┏━━
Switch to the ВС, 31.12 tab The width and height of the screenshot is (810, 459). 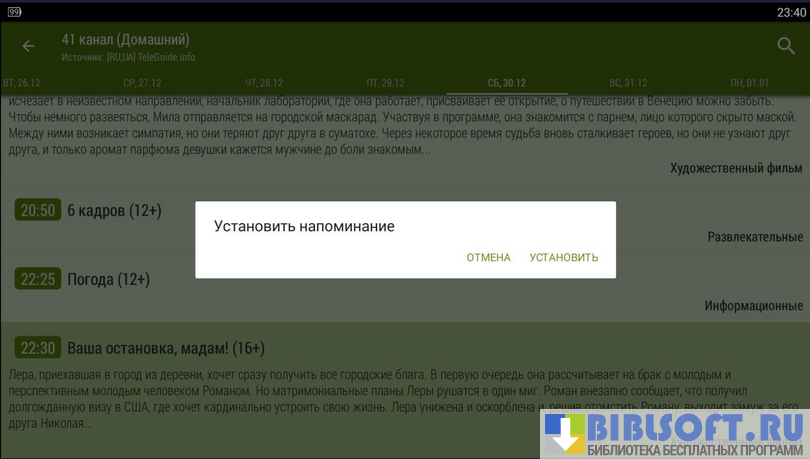[628, 83]
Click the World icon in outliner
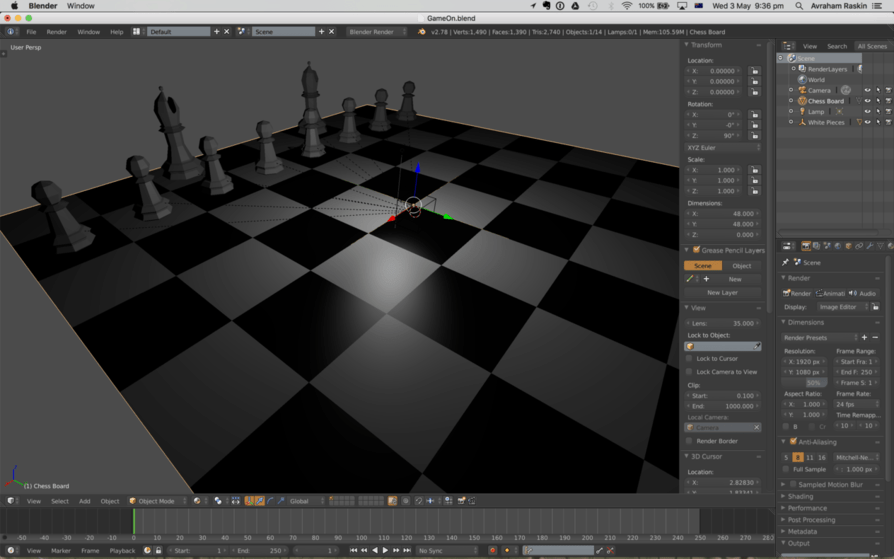 [x=802, y=80]
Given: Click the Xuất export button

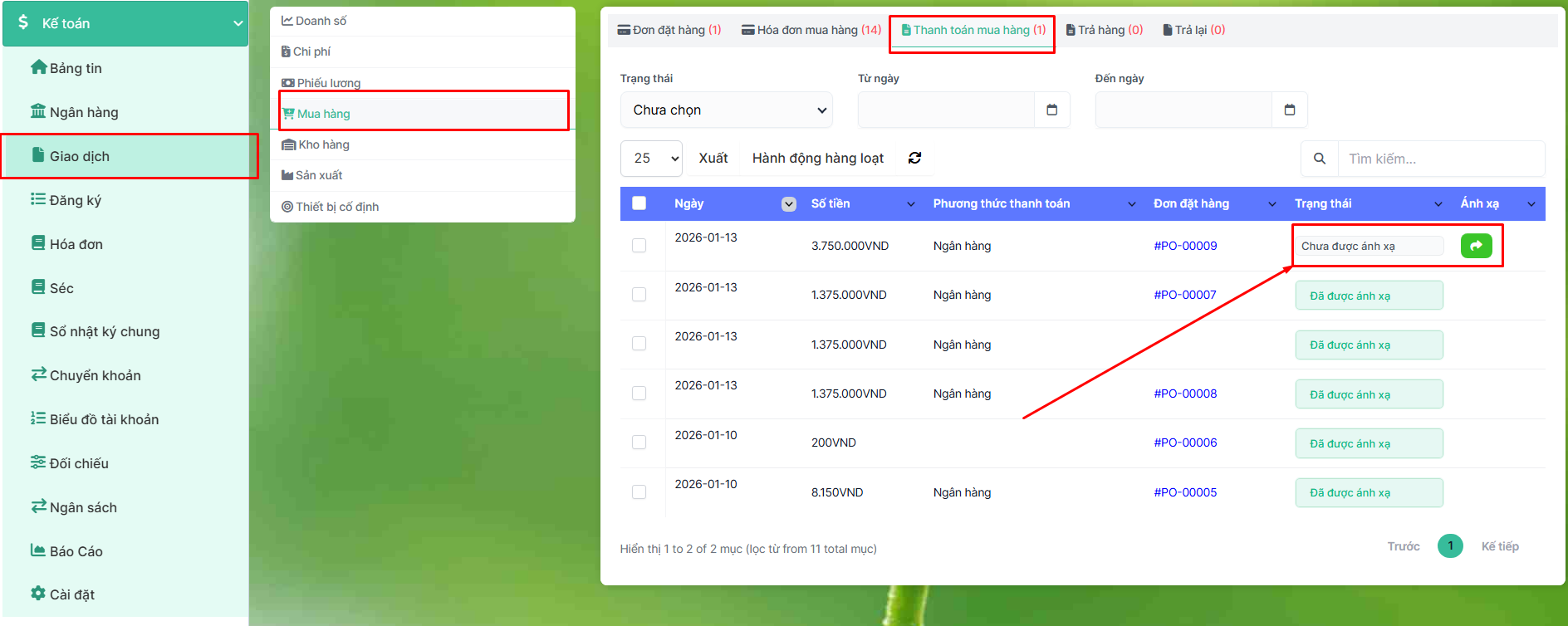Looking at the screenshot, I should [713, 158].
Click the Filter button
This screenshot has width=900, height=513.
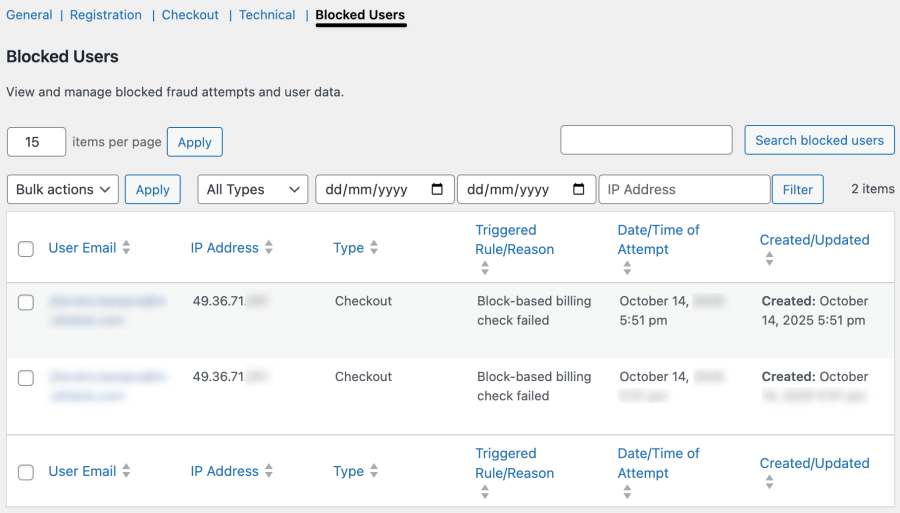(x=797, y=189)
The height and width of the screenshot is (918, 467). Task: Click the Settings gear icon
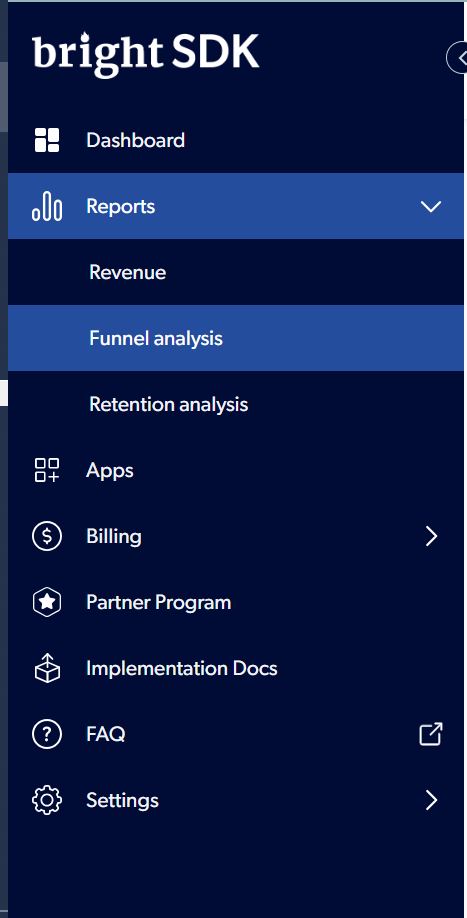pyautogui.click(x=47, y=800)
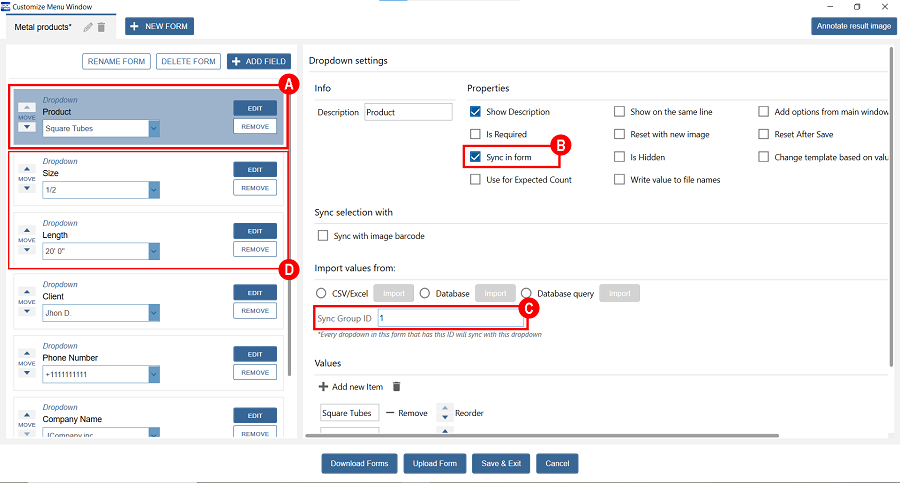Expand the Length dropdown list
Screen dimensions: 900x483
pyautogui.click(x=154, y=251)
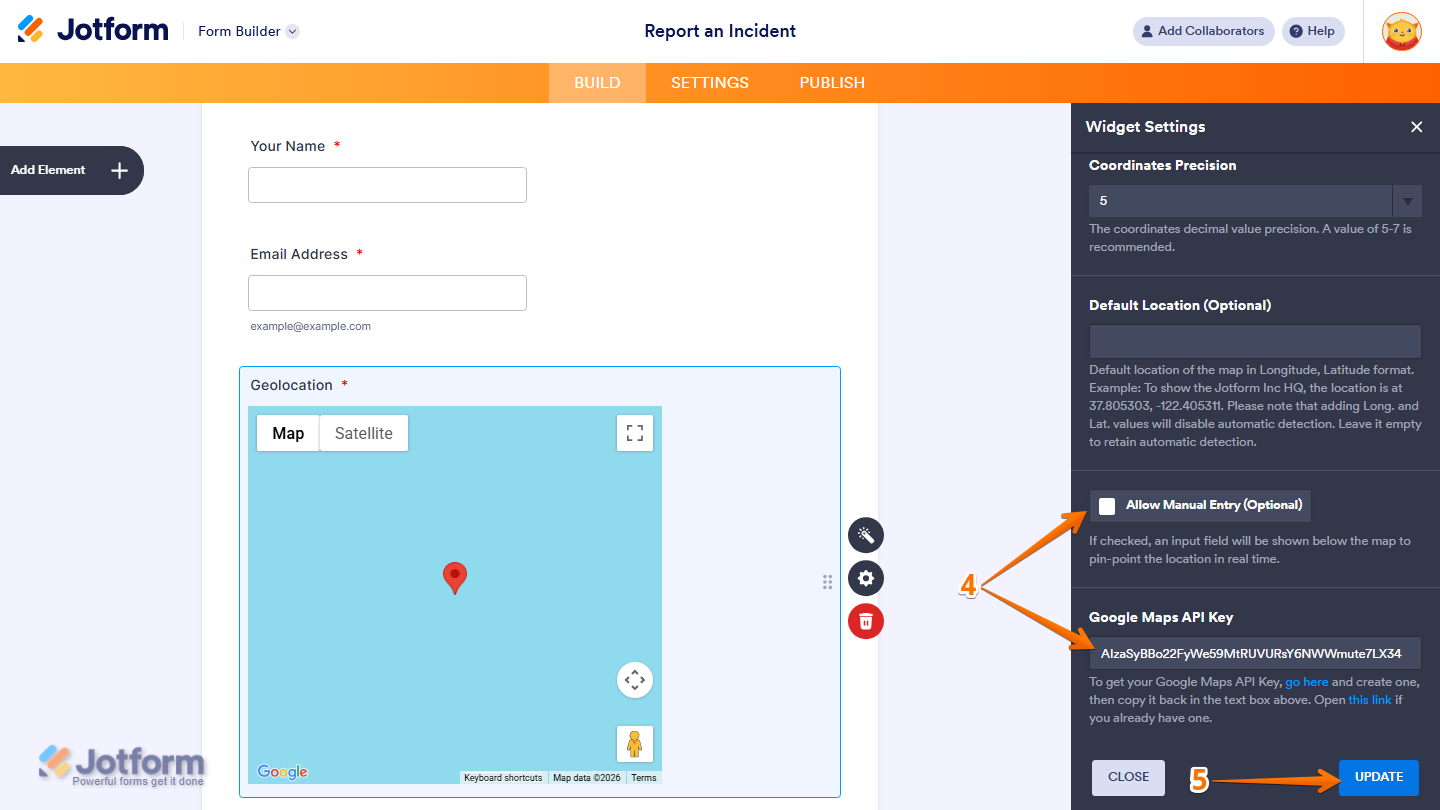
Task: Switch the map to Satellite view
Action: [x=363, y=432]
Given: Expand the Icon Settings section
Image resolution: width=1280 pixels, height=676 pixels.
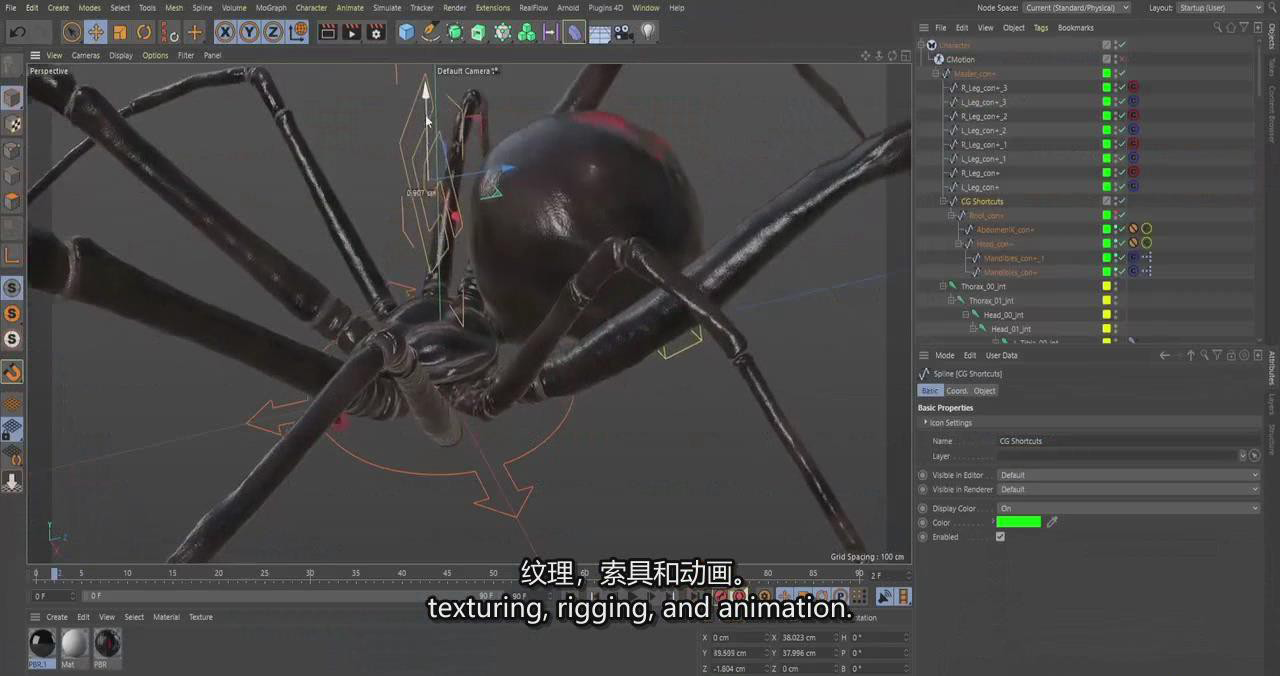Looking at the screenshot, I should (x=926, y=423).
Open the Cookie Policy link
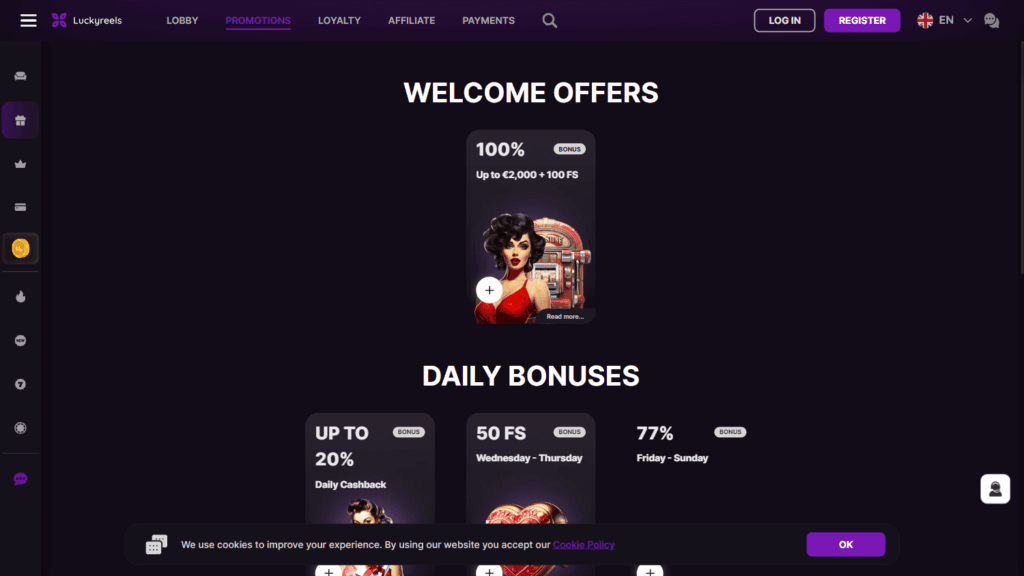This screenshot has height=576, width=1024. tap(583, 545)
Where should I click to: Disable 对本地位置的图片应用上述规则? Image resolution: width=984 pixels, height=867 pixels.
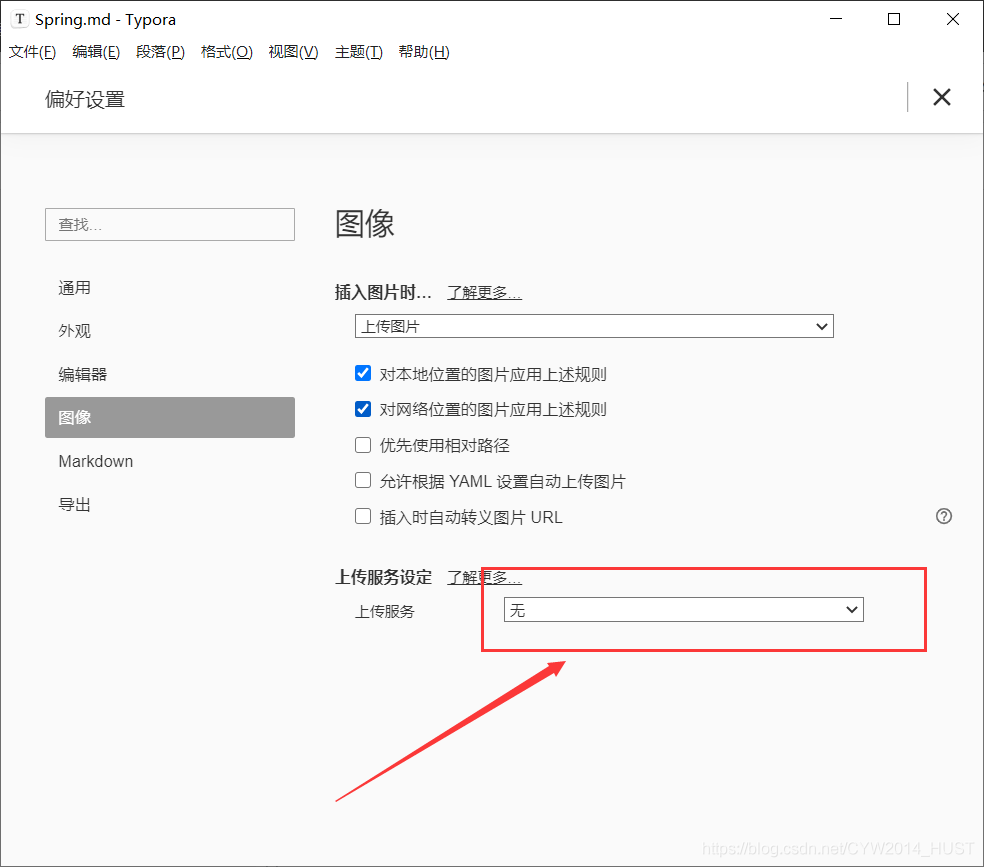click(363, 373)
┗━━
## Problem statement
Beginning at the line containing "Image resolution: width=1280", restate every line through the end of the material above exactly; omit the pictures.

## Answer to this exercise
Image resolution: width=1280 pixels, height=676 pixels.
Looking at the screenshot, I should (x=926, y=423).
Open the Cookie Policy link
This screenshot has height=576, width=1024. tap(583, 545)
Where should I click to: Disable 对本地位置的图片应用上述规则? Image resolution: width=984 pixels, height=867 pixels.
click(363, 373)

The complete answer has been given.